Host of BBC’s Focus on Africa Peter Okwoche has charged journalists in Africa and beyond to remain focused on their career and desist from allowing themselves to be exploited.
“We should be impartial in the way we tell our stories. It’s not about us, and it’s about the subject and not us.”
According to Mr Okoche, who was speaking on TV3’s New Day on Monday, in as much as some media houses do not pay employees well, it is not an excuse for journalists to accept bribes.
Asked whether he had been a beneficiary of ‘brown envelopes’, Peter Okwoche said although he has been offered bribes and ‘soli[darity]’ on many occasions, he has never taken them.

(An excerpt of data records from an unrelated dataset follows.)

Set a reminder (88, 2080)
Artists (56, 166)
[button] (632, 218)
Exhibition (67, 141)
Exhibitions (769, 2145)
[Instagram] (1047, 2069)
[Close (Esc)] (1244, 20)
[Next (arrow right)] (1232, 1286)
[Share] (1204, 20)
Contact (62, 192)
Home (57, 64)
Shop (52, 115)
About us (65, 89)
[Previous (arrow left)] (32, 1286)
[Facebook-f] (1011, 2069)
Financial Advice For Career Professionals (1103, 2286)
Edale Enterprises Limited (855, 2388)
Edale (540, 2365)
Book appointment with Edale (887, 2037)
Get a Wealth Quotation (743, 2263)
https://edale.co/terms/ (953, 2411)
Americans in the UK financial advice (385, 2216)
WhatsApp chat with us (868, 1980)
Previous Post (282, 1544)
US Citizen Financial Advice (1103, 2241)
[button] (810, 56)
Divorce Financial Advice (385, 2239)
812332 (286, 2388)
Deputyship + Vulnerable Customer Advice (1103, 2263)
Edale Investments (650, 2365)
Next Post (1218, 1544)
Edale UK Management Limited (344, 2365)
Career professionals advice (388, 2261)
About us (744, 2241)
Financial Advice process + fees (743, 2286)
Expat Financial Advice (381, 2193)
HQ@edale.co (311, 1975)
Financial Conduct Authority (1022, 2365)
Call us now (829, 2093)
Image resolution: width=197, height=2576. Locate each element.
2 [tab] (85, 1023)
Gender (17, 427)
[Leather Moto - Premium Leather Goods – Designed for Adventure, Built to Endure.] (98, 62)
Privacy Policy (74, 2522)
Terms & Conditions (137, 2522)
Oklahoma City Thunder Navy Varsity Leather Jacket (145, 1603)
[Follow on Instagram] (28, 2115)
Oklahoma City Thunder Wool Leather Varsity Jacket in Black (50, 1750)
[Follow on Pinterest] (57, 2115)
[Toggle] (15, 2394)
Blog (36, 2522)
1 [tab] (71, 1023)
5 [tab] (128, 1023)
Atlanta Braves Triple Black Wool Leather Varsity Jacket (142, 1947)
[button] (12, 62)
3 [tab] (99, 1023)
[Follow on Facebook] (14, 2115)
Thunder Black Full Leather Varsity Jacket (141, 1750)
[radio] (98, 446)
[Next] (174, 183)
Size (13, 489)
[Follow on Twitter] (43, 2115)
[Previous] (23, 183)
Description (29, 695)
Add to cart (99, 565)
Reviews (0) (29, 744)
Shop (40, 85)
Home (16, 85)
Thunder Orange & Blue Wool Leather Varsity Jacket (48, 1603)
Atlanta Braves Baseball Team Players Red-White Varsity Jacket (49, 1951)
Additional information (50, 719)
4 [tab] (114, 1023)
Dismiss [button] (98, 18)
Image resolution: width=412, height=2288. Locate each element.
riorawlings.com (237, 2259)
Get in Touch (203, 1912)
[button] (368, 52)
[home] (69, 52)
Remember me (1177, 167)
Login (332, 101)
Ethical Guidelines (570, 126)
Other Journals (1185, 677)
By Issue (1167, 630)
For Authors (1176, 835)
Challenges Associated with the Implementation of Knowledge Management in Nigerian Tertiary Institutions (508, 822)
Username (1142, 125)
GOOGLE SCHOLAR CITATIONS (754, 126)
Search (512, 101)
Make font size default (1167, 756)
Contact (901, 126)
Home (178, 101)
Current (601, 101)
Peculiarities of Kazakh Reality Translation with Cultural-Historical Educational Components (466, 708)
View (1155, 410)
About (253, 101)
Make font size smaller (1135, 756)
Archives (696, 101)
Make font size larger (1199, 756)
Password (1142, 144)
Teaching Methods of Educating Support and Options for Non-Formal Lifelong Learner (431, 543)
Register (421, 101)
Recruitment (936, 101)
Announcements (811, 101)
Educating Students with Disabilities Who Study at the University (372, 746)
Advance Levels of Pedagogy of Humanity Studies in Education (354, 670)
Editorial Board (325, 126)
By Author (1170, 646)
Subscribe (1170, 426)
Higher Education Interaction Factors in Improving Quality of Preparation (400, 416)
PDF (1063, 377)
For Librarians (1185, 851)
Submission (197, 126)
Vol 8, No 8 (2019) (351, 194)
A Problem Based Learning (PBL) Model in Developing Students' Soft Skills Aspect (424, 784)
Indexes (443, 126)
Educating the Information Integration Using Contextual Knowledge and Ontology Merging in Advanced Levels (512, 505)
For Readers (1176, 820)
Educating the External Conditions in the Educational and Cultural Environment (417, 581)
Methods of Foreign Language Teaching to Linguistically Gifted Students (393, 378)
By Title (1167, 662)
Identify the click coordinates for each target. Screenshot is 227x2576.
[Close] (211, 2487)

He noted such a ‘commitment’ on the part of the journalist leaves little to be desired of his or her credibility and integrity.
“Once you receive a brown envelope, your story has been tainted, the news that you’ve been gathering has been tainted.”
Peter Okwoche further urged journalists to move away from focusing their lenses entirely on politicians, and tell the story of ordinary people.
The Focus on Africa host is in Ghana to talk about this year’s BBC African Footballer of the Year.
This year’s award sees nomination from five African players: Nigeria’s Victor Moses of Chelsea, Egypt’s Mo Salah, who plays for Liverpool, Senegal’s Sadio Mané, who also plays for Liverpool, Gabon’s Pierre-Emerick Aubameyang, who plays for Dortmond and Guinea’s Naby Keita, who plays for RB Leibzig in Germany.
Winner of this year’s award will be revealed on Focus on Africa on December 11, 2017.